An Error Budget process is key to make sure incidents won't happen again. More often than not, change originating incidents is caused by engineering debt. Debt can be technical, as for example some code that is causing performance issues or some algorithm that has become too inefficient due to increased usage.
Debt can also happen due to inadequate processes. Examples of process debt are teams letting code in that does not meet quality standards, perhaps because code coverage rules are not enforced, or static analysis is not executed, etc. Process debt can also comprehend usual practices used for releasing software safely but that, for whatever reasons, the team hasn't embraced yet. Practices like launch canary releases first, or using feature toggles to gradually turn features on or to turn features off when something goes wrong, or having the capability to change configuration dynamically without redeployments. All those practices can help to avoid incidents or to react much faster when incidents happen.
On an error budget process, when a certain service or team does not meet the expected quality thresholds that have been set, then that team must commit to stop development of any functionality that is non related to the incident. It does not matter how important that functionality is or how big is the customer asking for it.
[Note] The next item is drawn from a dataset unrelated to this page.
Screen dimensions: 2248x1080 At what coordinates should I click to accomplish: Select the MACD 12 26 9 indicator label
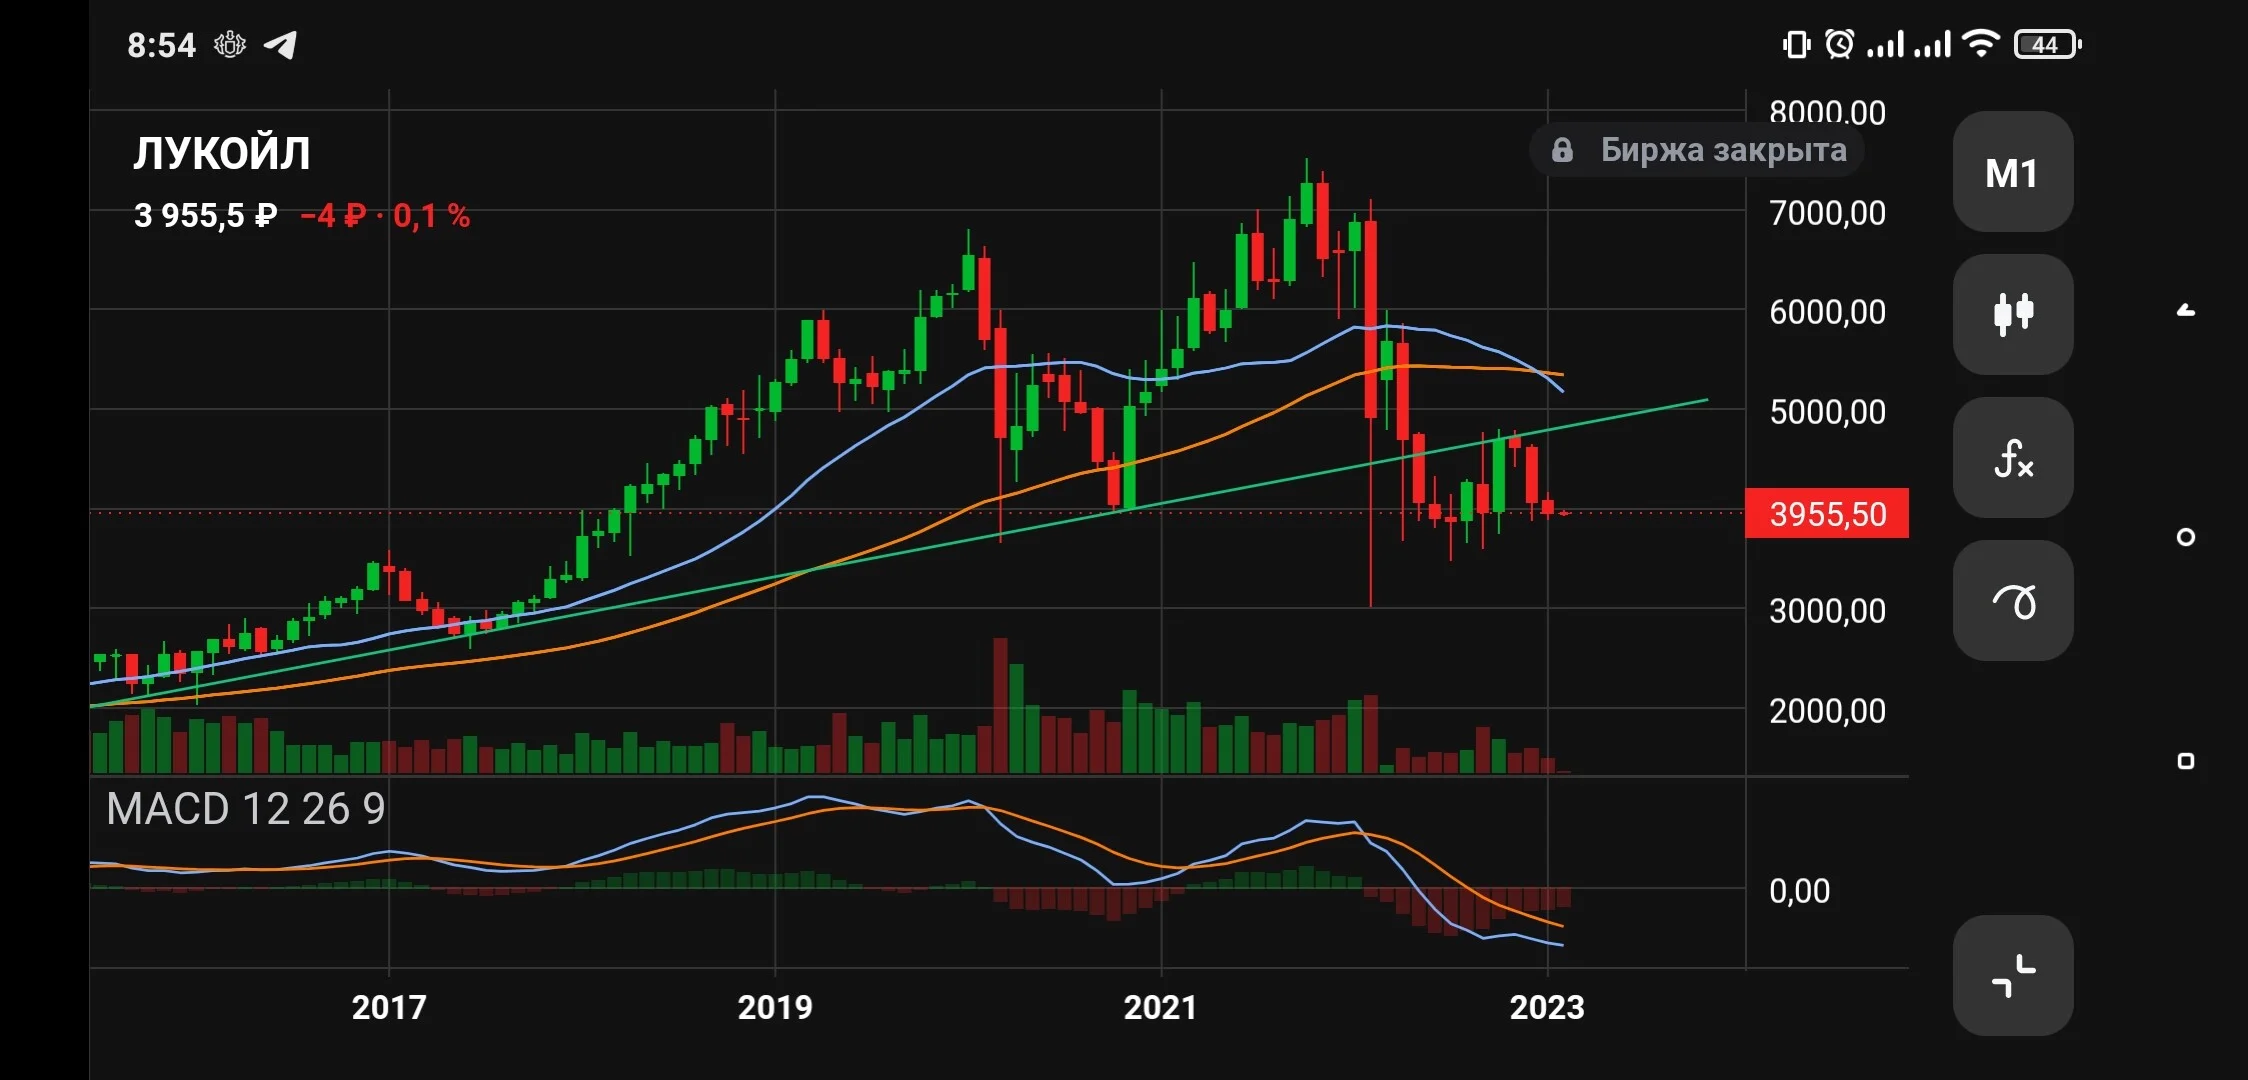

The team needs to stop whatever is doing and start working on addressing the technical issues. That might take just a couple of days, but could also take many weeks. Having a process that allows team to focus on technical debt is healthy. Although, caution, it should not be driven by incidents alone.
Getting to an end here but this is probably the luxury ask and certainly something that not every team can afford. But when you can, it works great. When you trump all the points given above, it becomes easier to have engineering teams in other timezones for covering multiple services. When you have done your homework setting clear rules and processes for handling failure and for dealing with incidents, and when everyone is trained and knowing what to do, then supporting services that you are not aware of is not a scary thing any longer.
And when that happens, you don't need the core service team to be the only ones supporting a particular piece of software. It is now possible, provided you have the size and the budget, to have other teams in other different timezones doing on-call in such way that engineers can have their night-shift covered and they only have to do on-call work in working hours.
Again, this is common in large corporations but really a luxury ask.
Being on-call might be a scary thing but it should not be if you have the support of your company and a good leader. Reflecting back, I can only see my on-call time as level-up experiences. For a software engineer, it is unbelievable the amount of knowledge ande experience that it can be gained by escaping our personal source code bubbles and jumping into trying to solve our customers' pains.
At least that has been my experience. Hopefully you found this essay useful. Best of luck with your on-call!